I followed Jean-Paul’s suggestion and got up and walked around the muddy yard, looking at the empty clotheslines, the thin ropes moving slightly in the breeze, and at an overturned tricycle, and a picnic table with peeling green paint. The woods were mostly pine, about fifty meters away from the rear of the house, and it just seemed right to me that the men with guns had come out of these woods sometime during the night, for that was when they preferred to work. At night, when everything was dark and everything was permissible, especially if you were from far away, you were hungry, and you wanted to take what you didn’t have.

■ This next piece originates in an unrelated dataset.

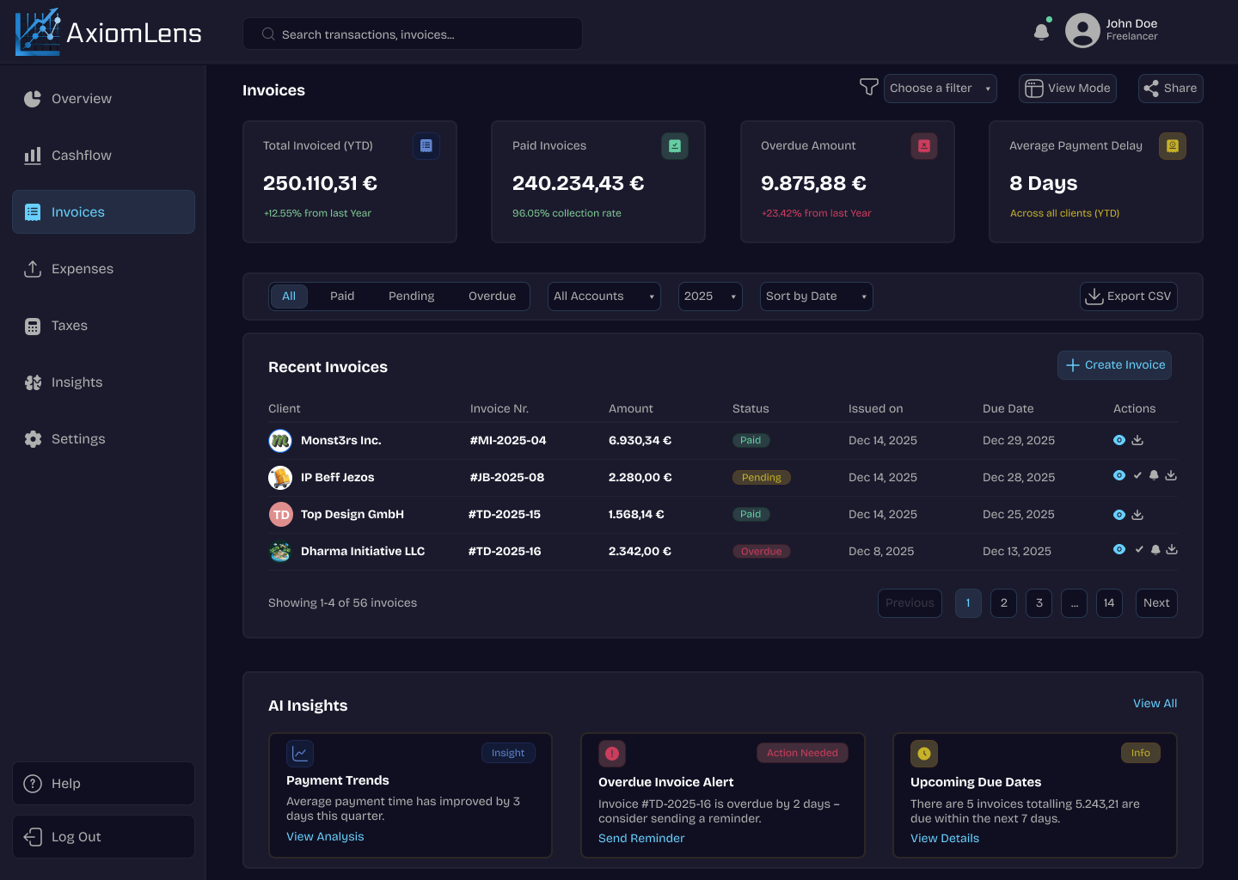The height and width of the screenshot is (880, 1238).
Task: Select the Expenses sidebar icon
Action: pos(33,268)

I went behind the barn and saw that the fog had burned off so much that I could make out a rise in the land, some distance away, and two other farmhouses on the crest of the ridge. Woodsmoke eddied up from chimneys at each of the houses, and I wondered who was in those two homes. Were they local refugees, back home now because of the accord and because of the UN force? Or were they survivors of what had happened, only now emerging from root cellars and hidden shelters in the forest, having been terrorized here after fleeing one of the big cities?

Or maybe they were collaborators or former members of the militias, who had kept watch on their neighbors all these years so that when the night fell after last spring’s attack and the knives and guns came out they could so efficiently do their work. How could they still be there, I thought, just hundreds of meters away from this massacre site? Hadn’t they seen the men with guns come across the fields, or drive up in pickup trucks and cars? Hadn’t they heard the shouts, the screams, the gunshots? Hadn’t they seen the muzzle flash of gunfire, the flames coming out of the windows, the smoke billowing from the house?